In base ai dati Onu, ogni minuto 20 persone lasciano tutto per sfuggire a un destino di dolore e miseria e in tutto il mondo sono oltre 80 milioni le persone costrette ad abbandonare la propria terra, la casa e gli affetti a causa di conflitti e persecuzioni. Tra questi vi sono quasi 30 milioni di rifugiati, di cui più della metà ha meno di 18 anni.
Le persone costrette a fuggire dalle loro case spesso lottano per ricostruire un futuro in dignità. I rifugiati sono persone con i nostri stessi sogni, aspettative e necessità. Non solo numeri o statistiche, ma individui e famiglie reali che cercano di ricominciare una nuova vita in dignità e sicurezza. Per far sì che questo accada, hanno bisogno di un luogo dove possano essere accolti e che dia loro l’opportunità di ricostruire un percorso di vita al riparo dalle minacce e dalla violenza.
Non bisogna mai stancarsi di ripetere che i richiedenti asilo sono persone in fuga per evitare di subire violenze o persecuzioni a causa del proprio credo religioso o della propria appartenenza a un determinato gruppo etnico o politico, o per le proprie inclinazioni sessuali, o a causa di conflitti armati o di massicce violazioni dei diritti umani.
Ricominciare per loro vuol dire anche mettere a disposizione della società che li accoglie la propria esperienza, le competenze acquisite e la cultura di origine, risorse preziose per la società che li ospita e per il bene comune.
Durante la pandemia di COVID-19 abbiamo compreso che solo se ognuno fa la propria parte possiamo creare un mondo più sicuro per tutti. Insieme possiamo fare la differenza.

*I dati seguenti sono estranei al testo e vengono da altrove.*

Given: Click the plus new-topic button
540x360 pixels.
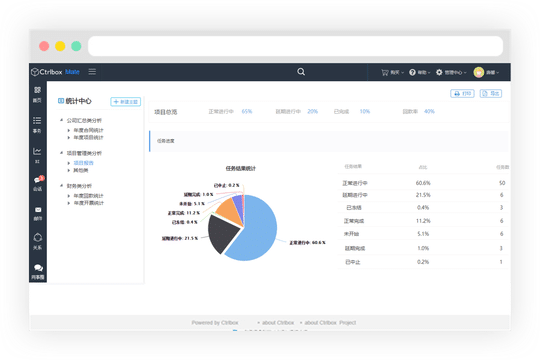Looking at the screenshot, I should tap(125, 102).
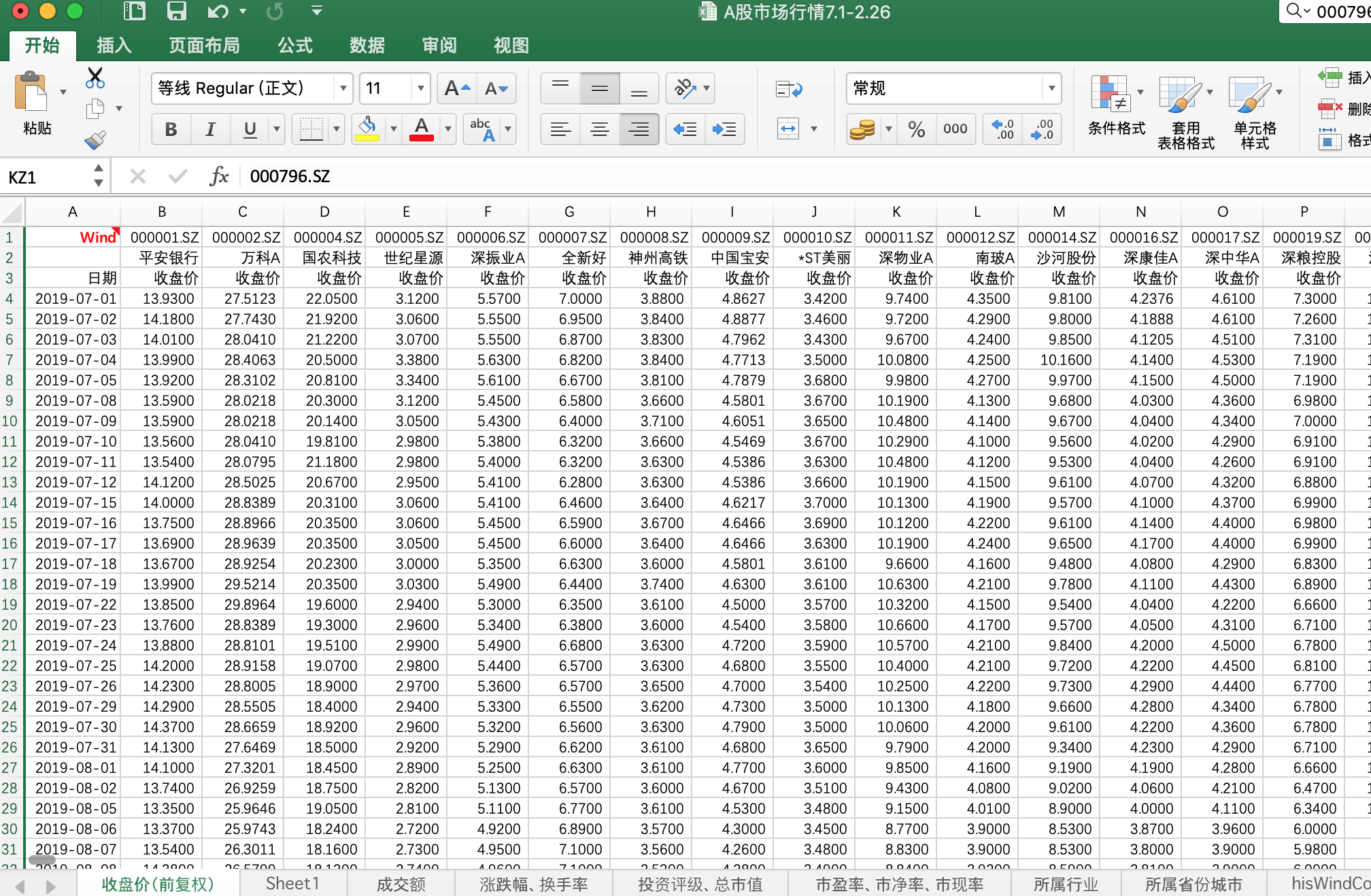Click the Underline formatting icon

248,132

Lo stretto di Sicilia non deve essere il mare della morte e della disperazione, ma quello della speranza, del futuro e dell’umanità.

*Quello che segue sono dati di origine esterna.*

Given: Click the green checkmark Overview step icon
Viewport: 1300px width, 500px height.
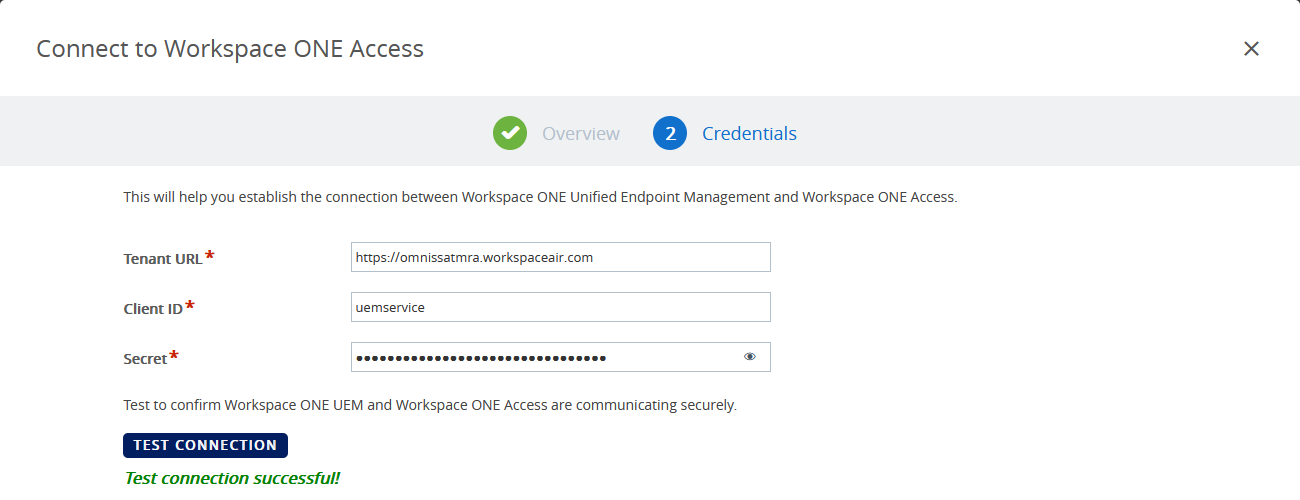Looking at the screenshot, I should [x=510, y=133].
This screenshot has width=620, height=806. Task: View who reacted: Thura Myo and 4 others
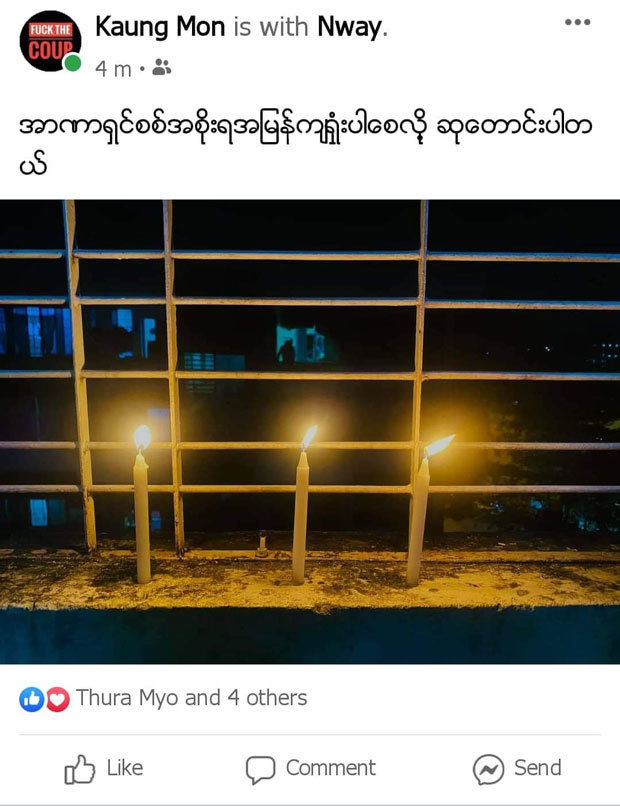tap(191, 698)
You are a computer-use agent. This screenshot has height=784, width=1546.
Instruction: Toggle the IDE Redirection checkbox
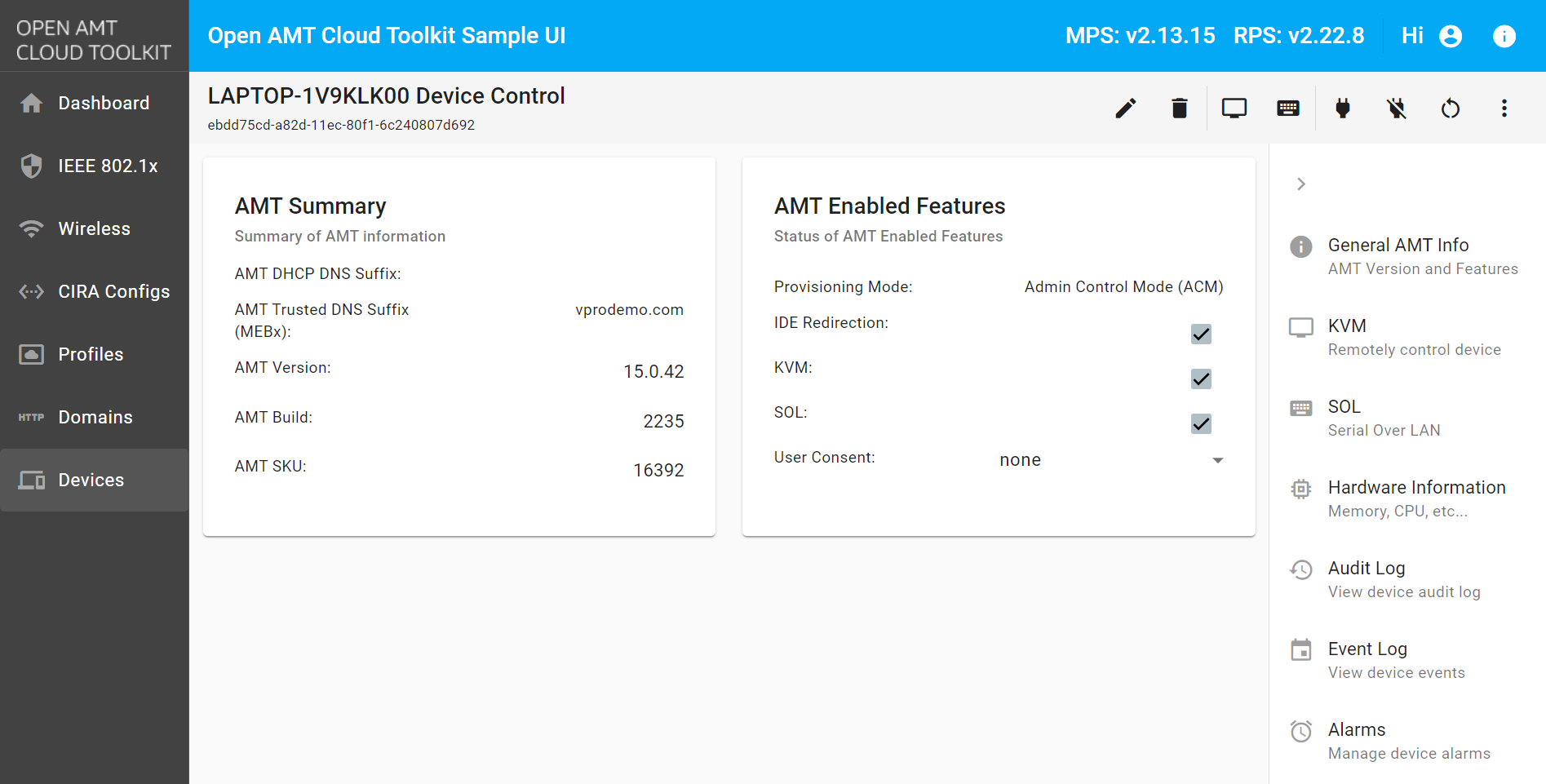point(1201,334)
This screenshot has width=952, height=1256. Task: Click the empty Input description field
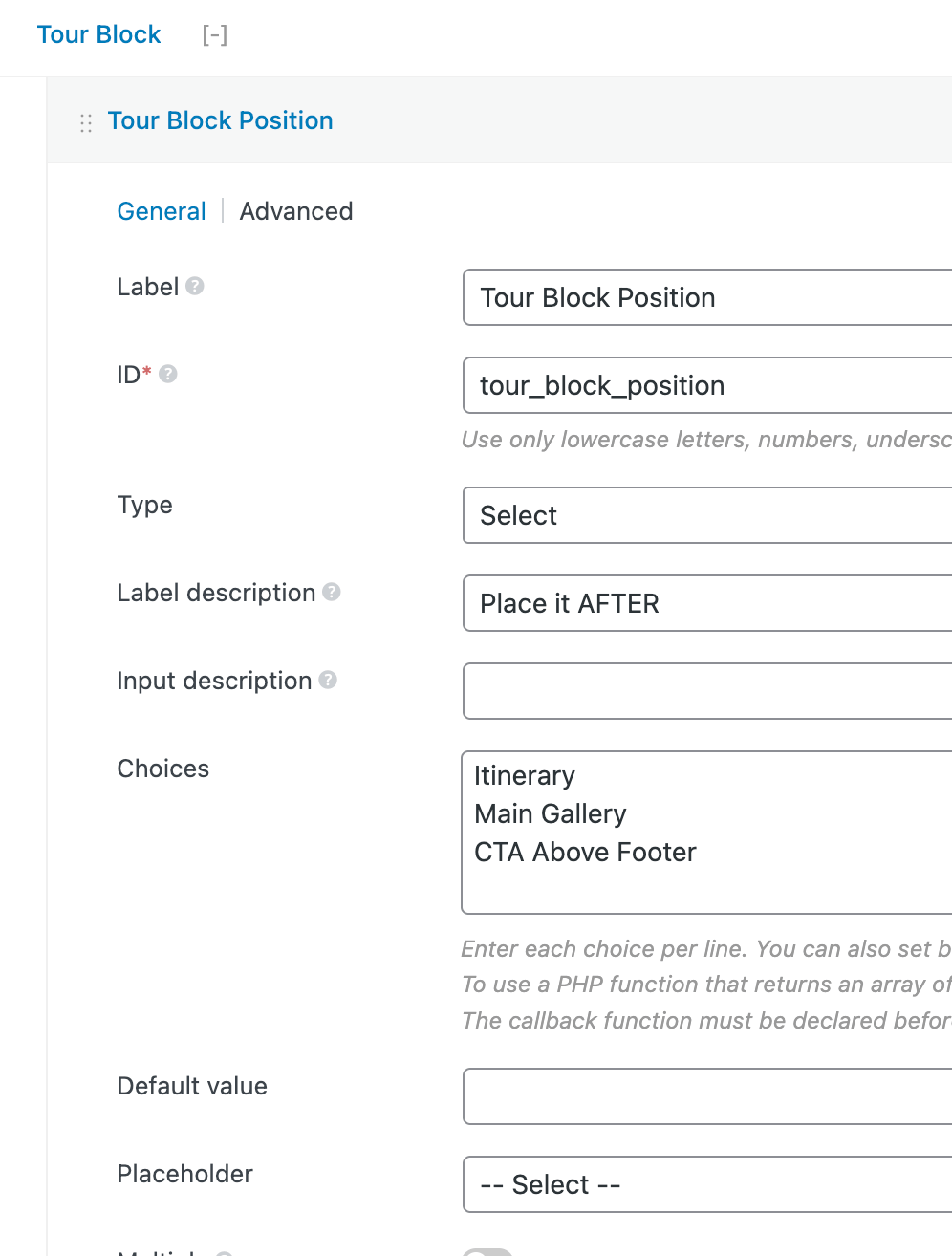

“La protezione della vita umana, il salvataggio dei profughi, il sostegno ai sofferenti nelle crisi umanitarie, l’accoglienza dei più vulnerabili, sono impegni cui la Repubblica Italiana con l’Unione Europea e le organizzazioni internazionali non si è mai sottratta”. Così il presidente della Repubblica Sergio Mattarella in occasione della Giornata Mondiale del Rifugiato.

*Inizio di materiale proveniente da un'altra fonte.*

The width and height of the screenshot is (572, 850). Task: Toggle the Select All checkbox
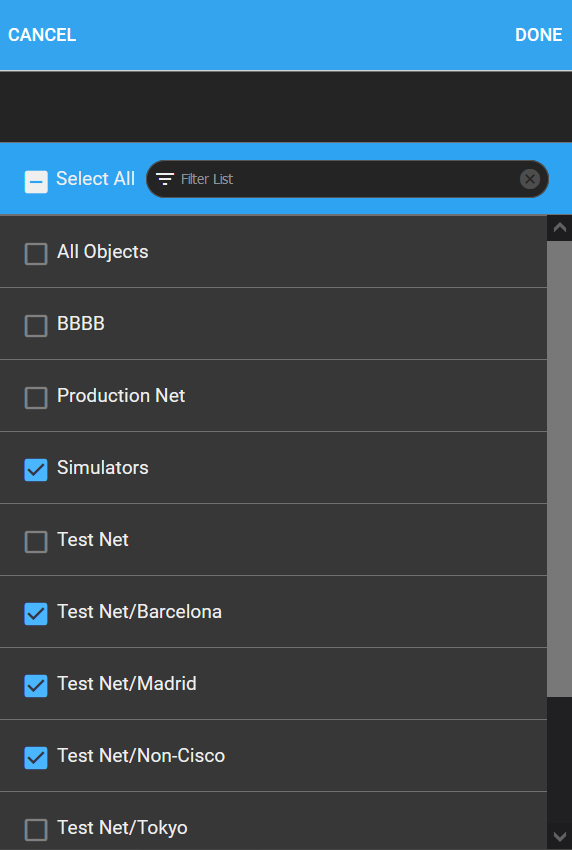pos(36,182)
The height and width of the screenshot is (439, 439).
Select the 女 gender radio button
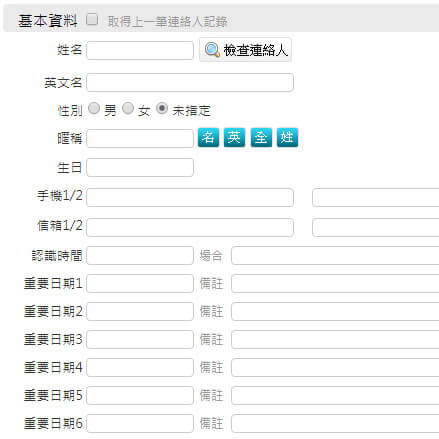coord(128,108)
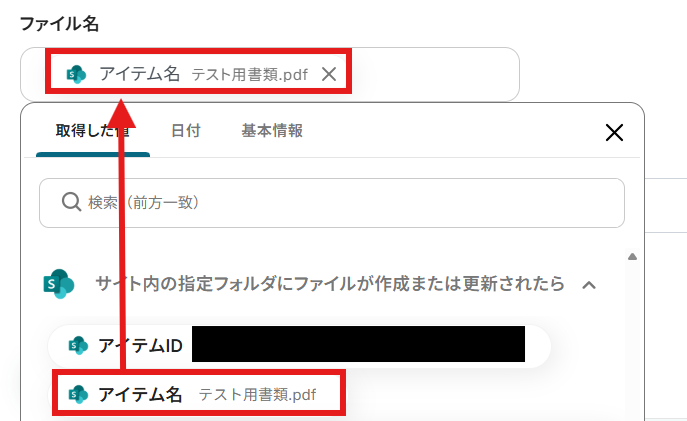The height and width of the screenshot is (421, 687).
Task: Click the ファイル名 field label
Action: click(x=59, y=24)
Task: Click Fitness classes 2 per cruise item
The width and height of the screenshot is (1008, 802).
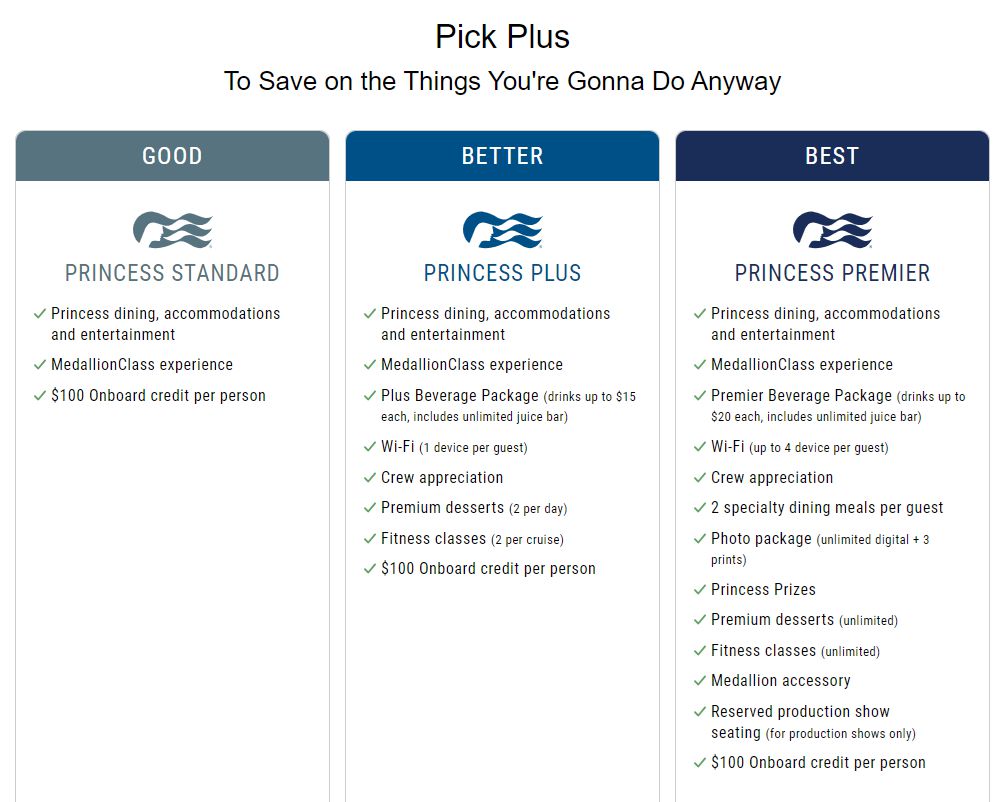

La Giornata mondiale del rifugiato è stata ricordata anche dal Papa Francesco all’Angelus. “Apriamo il nostro cuore ai rifugiati, facciamo nostre le loro tristezze, le loro gioie, impariamo dalla loro coraggiosa resilienza. Cosi tutti insieme faremo crescere una comunità più umana, una sola grande famiglia”, ha sottolineato Francesco.
Bisogna dimostrare che si può investire sulla speranza. Non dobbiamo rassegnarci ad un mondo sempre più chiuso nel particolarismo e nell’egoismo. Non possiamo rassegnarsi a far crescere i nostri figli in un mondo incanaglito dalla xenofobia e dal razzismo.
La sicurezza dei cittadini, che pure ci sta molto a cuore, deve andare di pari passo con un profondo senso di giustizia e di umanità, per questo dire “io non respingo“ significa ribadire un concetto di cittadinanza che va al di là del confronto politico contingente che non ci riguarda.